Rickettsia typhi possesses phospholipase A2 enzymes that are involved in infection of host cells.

The long-standing proposal that phospholipase A(2) (PLA(2)) enzymes are involved in rickettsial infection of host cells has been given support by the recent characterization of a patatin phospholipase (Pat2) with PLA(2) activity from the pathogens Rickettsia prowazekii and R. typhi. However, pat2 is not encoded in all Rickettsia genomes; yet another uncharacterized patatin (Pat1) is indeed ubiquitous.
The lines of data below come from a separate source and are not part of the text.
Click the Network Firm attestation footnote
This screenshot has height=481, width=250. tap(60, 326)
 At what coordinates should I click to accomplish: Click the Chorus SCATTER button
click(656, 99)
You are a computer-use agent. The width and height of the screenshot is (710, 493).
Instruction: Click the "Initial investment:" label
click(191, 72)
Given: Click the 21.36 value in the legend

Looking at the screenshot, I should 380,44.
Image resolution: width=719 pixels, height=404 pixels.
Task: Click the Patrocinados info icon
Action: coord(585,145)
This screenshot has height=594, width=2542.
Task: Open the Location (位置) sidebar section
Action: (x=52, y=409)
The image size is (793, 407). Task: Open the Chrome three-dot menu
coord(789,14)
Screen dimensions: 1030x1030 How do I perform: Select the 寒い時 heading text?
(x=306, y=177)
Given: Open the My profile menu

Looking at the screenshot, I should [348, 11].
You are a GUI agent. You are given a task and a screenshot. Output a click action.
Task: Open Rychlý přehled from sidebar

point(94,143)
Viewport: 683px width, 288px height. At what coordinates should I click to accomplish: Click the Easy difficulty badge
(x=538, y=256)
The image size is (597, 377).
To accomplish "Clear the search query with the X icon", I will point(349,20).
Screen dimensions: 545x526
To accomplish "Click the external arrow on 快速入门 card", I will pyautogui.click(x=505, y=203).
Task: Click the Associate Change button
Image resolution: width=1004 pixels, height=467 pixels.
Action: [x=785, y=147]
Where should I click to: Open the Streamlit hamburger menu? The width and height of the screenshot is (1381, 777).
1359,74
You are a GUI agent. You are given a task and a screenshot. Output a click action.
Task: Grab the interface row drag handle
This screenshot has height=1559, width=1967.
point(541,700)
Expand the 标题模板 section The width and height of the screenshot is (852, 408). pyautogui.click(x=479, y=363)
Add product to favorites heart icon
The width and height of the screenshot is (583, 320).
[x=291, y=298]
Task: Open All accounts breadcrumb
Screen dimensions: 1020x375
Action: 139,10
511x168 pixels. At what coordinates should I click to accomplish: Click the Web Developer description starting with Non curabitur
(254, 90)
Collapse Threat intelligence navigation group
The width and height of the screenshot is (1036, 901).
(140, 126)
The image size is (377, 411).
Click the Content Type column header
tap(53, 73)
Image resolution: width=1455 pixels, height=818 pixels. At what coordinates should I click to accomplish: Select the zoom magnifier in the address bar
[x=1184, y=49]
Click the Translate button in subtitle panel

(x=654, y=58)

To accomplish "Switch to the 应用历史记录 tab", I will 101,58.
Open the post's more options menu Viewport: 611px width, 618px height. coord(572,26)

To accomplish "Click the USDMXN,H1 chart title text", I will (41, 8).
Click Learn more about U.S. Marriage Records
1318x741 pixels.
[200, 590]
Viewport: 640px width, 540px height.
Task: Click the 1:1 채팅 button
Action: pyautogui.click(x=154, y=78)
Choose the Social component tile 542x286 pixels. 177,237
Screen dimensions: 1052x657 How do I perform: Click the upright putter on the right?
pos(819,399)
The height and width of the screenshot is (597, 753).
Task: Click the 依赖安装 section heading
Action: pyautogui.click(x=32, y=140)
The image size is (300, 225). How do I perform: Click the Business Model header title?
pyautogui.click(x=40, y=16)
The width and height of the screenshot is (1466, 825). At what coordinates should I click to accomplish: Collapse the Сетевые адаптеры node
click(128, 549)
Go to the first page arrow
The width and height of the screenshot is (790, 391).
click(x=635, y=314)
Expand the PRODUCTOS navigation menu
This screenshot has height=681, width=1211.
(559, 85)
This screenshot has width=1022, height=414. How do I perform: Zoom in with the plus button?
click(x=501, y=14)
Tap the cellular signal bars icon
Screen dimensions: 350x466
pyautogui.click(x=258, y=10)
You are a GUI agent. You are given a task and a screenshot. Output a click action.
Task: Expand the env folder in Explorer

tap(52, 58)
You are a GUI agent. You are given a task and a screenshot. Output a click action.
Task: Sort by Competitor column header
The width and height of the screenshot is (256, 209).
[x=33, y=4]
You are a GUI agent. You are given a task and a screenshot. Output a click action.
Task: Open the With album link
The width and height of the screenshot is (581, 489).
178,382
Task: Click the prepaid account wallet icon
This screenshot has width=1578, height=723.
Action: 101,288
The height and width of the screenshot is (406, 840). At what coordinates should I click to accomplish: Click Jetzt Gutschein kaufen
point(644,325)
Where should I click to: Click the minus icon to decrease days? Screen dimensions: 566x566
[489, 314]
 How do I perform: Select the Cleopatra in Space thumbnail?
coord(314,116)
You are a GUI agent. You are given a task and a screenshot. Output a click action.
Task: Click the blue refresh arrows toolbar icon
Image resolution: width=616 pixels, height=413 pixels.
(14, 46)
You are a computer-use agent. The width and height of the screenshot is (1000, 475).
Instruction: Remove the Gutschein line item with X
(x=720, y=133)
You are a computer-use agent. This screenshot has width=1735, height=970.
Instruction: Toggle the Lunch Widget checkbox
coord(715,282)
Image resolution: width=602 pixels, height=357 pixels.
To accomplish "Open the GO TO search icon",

Here, evolutionary analysis of both patatins across 46 Rickettsia genomes revealed 1) pat1 and pat2 loci are syntenic across all genomes, 2) both Pat1 and Pat2 do not contain predicted Sec-dependent signal sequences, 3) pat2 has been pseudogenized multiple times in rickettsial evolution, and 4) ubiquitous pat1 forms two divergent groups (pat1A and pat1B) with strong evidence for recombination between pat1B and plasmid-encoded homologs. In light of these findings, we extended the characterization of R. typhi Pat1 and Pat2 proteins and determined their role in the infection process. As previously demonstrated for Pat2, we determined that 1) Pat1 is expressed and secreted into the host cytoplasm during R. typhi infection, 2) expression of recombinant Pat1 is cytotoxic to yeast cells, 3) recombinant Pat1 possesses PLA(2) activity that requires a host cofactor, and 4) both Pat1 cytotoxicity and PLA(2) activity were reduced by PLA(2) inhibitors and abolished by site-directed mutagenesis of catalytic Ser/Asp residues. To ascertain the role of Pat1 and Pat2 in R. typhi infection, antibodies to both proteins were used to pretreat rickettsiae. Subsequent invasion and plaque assays both indicated a significant decrease in R. typhi infection compared to that by pre-immune IgG. Furthermore, antibody-pretreatment of R. typhi blocked/delayed phagosomal escapes. Together, these data suggest both enzymes are involved early in the infection process. Collectively, our study suggests that R. typhi utilizes two evolutionary divergent patatin phospholipases to support its intracellular life cycle, a mechanism distinguishing it from other rickettsial species.